Nepal’s prime minister ousted. On Monday, the Nepali Supreme Court removed embattled Prime Minister K.P. Sharma Oli from power, ruling that he had acted unconstitutionally when he dissolved the country’s parliament for a second time earlier this year. The court ordered Sher Bahadur Deuba—the opposition leader and a four-time former prime minister—to replace Oli. Nepal’s Election Commission has also postponed elections scheduled for November.
Deuba was sworn in on Tuesday, but he must win a parliamentary confidence vote within a month to keep his new job. If he holds on, he could usher in a major geopolitical change. In recent years, Nepal, long a close partner of India, has strengthened ties with Beijing. But Deuba is a strong proponent of India-Nepal relations. His return to power could move the needle on Indian-Chinese competition in a way that benefits New Delhi.
Under the Radar
Two weeks ago, while giving a speech on Bangladesh’s new budget, Prime Minister Sheikh Hasina noted that her government was providing $250 million in loan assistance to Sri Lanka via a currency swap. She was referring to a decision made several months ago that has failed to draw much attention outside South Asia. In May, Bangladeshi officials disclosed that they would draw on the country’s $45 billion in foreign currency reserves—fueled by remittances and garment exports—to respond to a request from Colombo for assistance in shoring up its reserves.

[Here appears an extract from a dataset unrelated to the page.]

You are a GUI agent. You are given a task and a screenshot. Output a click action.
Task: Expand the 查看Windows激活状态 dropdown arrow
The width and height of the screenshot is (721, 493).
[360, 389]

Some Bangladeshi economists downplay the importance of the move—the country’s first-ever currency swap—because the loan amount is relatively small. But it’s a major symbolic achievement for Bangladesh, which has arguably become South Asia’s greatest economic success story, positioning the country to be a donor of aid instead of a recipient. The World Bank projects GDP growth of more than 5 percent for the fiscal year that begins this month, despite the pandemic. Additionally, Bangladesh’s per capita income recently surpassed India’s. The $250 million in assistance showcases the country’s growing status as an influential economic player. The move followed similar—albeit more generous—loan packages to Sri Lanka from China and South Korea, two of the world’s top economies.
Quote of the Week
“One day, I just thought, I am pretty confident I can draw Tintin, so I just drew Tintin in Dhaka in front of the National Parliament House of Bangladesh.”
–Bangladeshi cartoonist and radio personality R.J. Apu, speaking to NPR about his decision—while in isolation recovering from COVID-19—to sketch cover art depicting the famed Belgian comic book hero visiting different areas of Bangladesh.
What We’re Listening to
In the most recent episode of The Hidden Economics of Remarkable Women (HERO), a new podcast from Foreign Policy, we explore why many women in India are working informally, or under the table, and what can be done to get them more rights, income, and support. Listen here.
Regional Voices
The Indian analyst Jelvin Jose describes in South Asian Voices how India’s ruling Bharatiya Janata Party (BJP) regards social media as a core platform to advance its Hindu nationalist goals. “As the BJP seeks to advance its Hindutva agenda,” he writes, “the digital space is its most fertile ground.”
Anuradha Goyal, an Indian author and blogger, laments in the New Indian Express how companies in India prefer to sell new products to consumers instead of simply repairing existing ones. “Waste in general and e-waste in particular are creating havoc for the environment,” she writes, even as these “very companies” use the slogan of “Reuse, Recycle, Upcycle.”
Roshan Kumar Chhetri, a mechanical engineer in Nepal, writes for the Kathmandu Post about the country’s disaster management policies. He praises their digital elements and comprehensiveness but faults them for insufficient technology, poor coordination, and models based on historical assumptions that have “now been rendered obsolete on almost every front.”